Camelot originally planned to create a single title instead of a series, and in the extremely early stages of their project they had created a game design document for the one Golden Sun game to be on the Nintendo 64 console. When it became apparent the N64 was to be superseded by the Nintendo GameCube, Camelot shifted their focus to making a game on the handheld Game Boy Advance. Golden Sun was still intended to be a single game, but due to the hardware limitations of putting the game on a single Game Boy Advance cartridge and the developers’ own desire for what they wanted to do with the game, it was expanded to become two successive games, Golden Sun and Golden Sun: The Lost Age.
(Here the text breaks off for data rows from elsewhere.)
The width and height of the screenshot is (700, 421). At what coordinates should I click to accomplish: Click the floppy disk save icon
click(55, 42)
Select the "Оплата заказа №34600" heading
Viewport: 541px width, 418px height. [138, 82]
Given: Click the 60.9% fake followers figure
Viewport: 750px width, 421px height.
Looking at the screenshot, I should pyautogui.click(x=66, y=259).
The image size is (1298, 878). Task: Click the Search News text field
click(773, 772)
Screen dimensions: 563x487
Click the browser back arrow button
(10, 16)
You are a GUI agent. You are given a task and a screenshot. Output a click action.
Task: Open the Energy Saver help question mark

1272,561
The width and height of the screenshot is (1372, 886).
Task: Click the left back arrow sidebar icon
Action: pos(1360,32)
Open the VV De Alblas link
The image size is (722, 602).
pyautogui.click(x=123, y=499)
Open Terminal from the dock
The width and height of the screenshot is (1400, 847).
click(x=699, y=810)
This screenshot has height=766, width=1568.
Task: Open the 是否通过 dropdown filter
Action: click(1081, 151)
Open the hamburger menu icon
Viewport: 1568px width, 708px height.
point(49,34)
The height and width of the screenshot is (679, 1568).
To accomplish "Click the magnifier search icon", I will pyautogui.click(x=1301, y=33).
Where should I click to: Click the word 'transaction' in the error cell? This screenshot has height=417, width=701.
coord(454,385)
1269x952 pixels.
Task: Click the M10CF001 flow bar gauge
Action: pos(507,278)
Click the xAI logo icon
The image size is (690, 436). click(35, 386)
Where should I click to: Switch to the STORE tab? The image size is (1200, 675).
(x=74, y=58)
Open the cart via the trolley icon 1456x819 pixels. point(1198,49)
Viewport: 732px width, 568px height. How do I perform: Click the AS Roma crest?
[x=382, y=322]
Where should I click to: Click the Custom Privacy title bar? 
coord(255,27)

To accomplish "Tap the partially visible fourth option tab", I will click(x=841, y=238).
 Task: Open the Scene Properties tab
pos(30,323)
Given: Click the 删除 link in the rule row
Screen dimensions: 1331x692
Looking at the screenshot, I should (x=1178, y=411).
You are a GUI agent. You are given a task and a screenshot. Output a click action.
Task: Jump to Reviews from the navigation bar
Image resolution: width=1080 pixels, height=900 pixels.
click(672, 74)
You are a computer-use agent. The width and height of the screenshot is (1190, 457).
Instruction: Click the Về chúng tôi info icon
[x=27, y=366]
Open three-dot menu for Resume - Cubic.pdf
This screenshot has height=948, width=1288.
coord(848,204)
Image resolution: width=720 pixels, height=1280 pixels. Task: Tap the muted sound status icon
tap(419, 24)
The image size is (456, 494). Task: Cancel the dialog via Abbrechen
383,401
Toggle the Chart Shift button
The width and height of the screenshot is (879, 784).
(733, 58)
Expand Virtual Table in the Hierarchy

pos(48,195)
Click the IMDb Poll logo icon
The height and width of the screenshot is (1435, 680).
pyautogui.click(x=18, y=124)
Scenario writer Hiroyuki Takahashi and director Shugo Takahashi had previously designed Shining Force III, where the story involved playing through the perspectives of both the “good” and “bad” characters. Thinking that it was an effective way of conveying the full story of a fictional game world, they incorporated elements of this storytelling methodology into the two-game setup of the Golden Sun series, having the player control the “good guys” in Golden Sun and some of the antagonists in The Lost Age.
Golden Sun sold 740,000 copies in the United States and 338,000 in Japan. It received critical acclaim; the title is ranked 91% and 90% on the review score aggregator sites Metacritic and GameRankings, respectively. Many reviewers praised the game’s graphics, sound, and varied yet refined RPG gameplay, with particular emphasis on the Battle Mode and Djinn system. Certain critics felt that, despite the technical limitations of its 32-bit cartridge, the game’s graphical quality was still extremely high; GameSpot wrote that “Golden Sun is a throwback to some of the SNES’s best.” Complaints generally focused on a perceived overuse of text dialogue in the game’s cutscenes—particularly during the prologue section. Some faulted the game for relying on the “wander around, get into a random battle, win battle, wander around, random battle, etc.” mechanics present in many other role-playing games.
G4 TV stated, “It’s the best original (nonport) GBA RPG to date”, while GamePro called it a “huge, fantastic, creative, and wickedly fun RPG that doesn’t seem to care that it’s ‘just’ on a GBA”. Game Informer called Golden Sun “a visual treat”, and said that its graphics “would have amazed Super Nintendo owners back in the day”. Noting the game’s similarity to previous Japanese role-playing games, the reviewers believed that it was “easily the best original RPG on the GBA”, and the “new ruler in the GBA RPG realm”. Advance compared the game to the Pokémon series, and considered its graphics “luscious” and sound “incredible [and] cinematic”. Despite describing its plot as “Cliche City”, the magazine hailed the game as “the best handheld role-player ever”.
In 2001, Golden Sun won the Nintendo Power Award for best Game Boy Advance game of the year. Golden Sun was ranked 94 on IGN’s Readers Choice Top 100 games ever. In 2007, it was named 24th best Game Boy Advance game in IGN’s feature reflecting on the Game Boy Advance’s long lifespan; the website also named it Game of the Month for April 2003 because it had “amazing graphics and sound presentation, as well as a quest that lasts for more than thirty hours.” It was rated the 31st best game made on a Nintendo system in Nintendo Power’s Top 200 Games list.